* Task instructions
Give all the lines below again, exactly, with no pictures.

START Records for this task

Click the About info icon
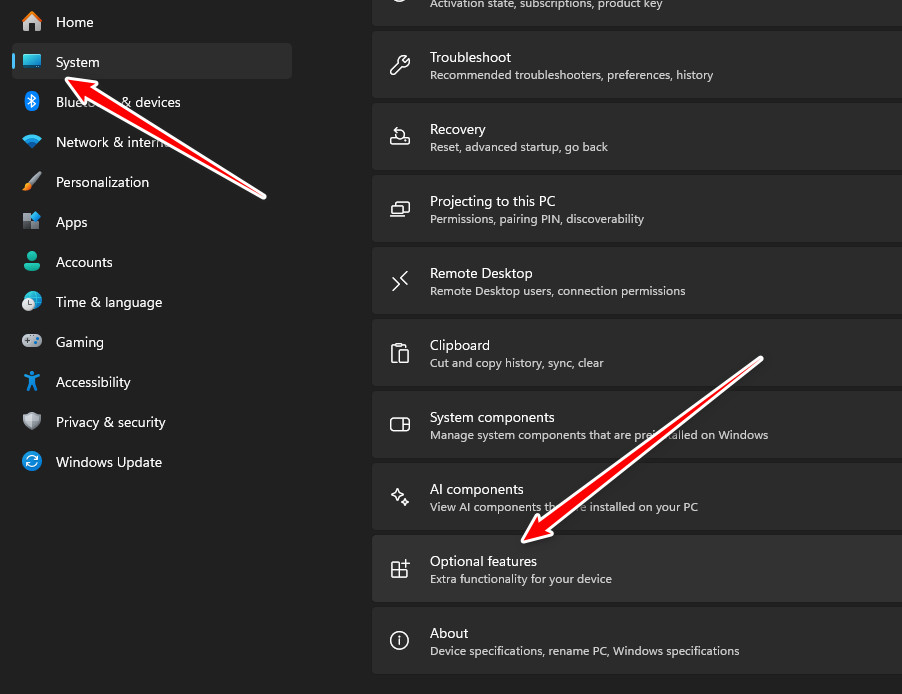This screenshot has width=902, height=694. pyautogui.click(x=400, y=641)
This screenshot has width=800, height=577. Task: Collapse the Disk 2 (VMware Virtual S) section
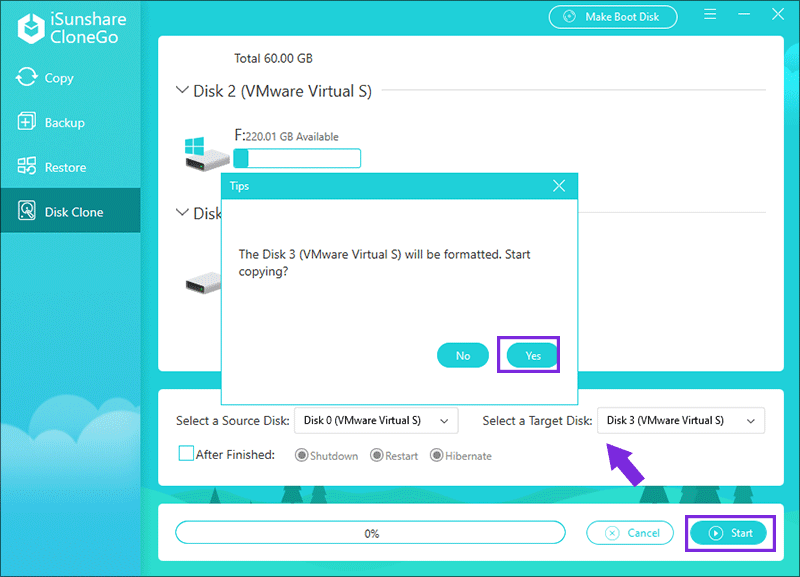182,91
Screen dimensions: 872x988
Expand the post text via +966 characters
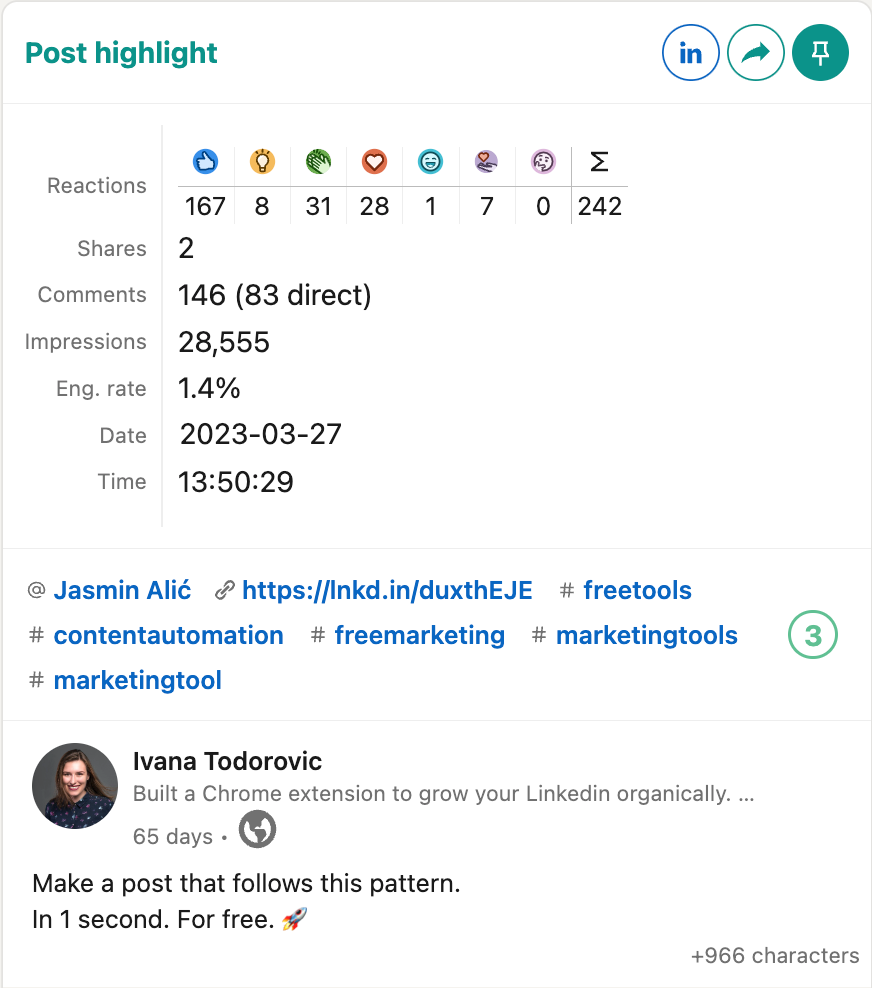(x=773, y=955)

END Records for this task

* Answer box
Click the About info icon
This screenshot has width=902, height=694. pyautogui.click(x=400, y=641)
This screenshot has width=800, height=577. Task: Collapse the Disk 2 (VMware Virtual S) section
182,91
Screen dimensions: 872x988
Expand the post text via +966 characters
(x=773, y=955)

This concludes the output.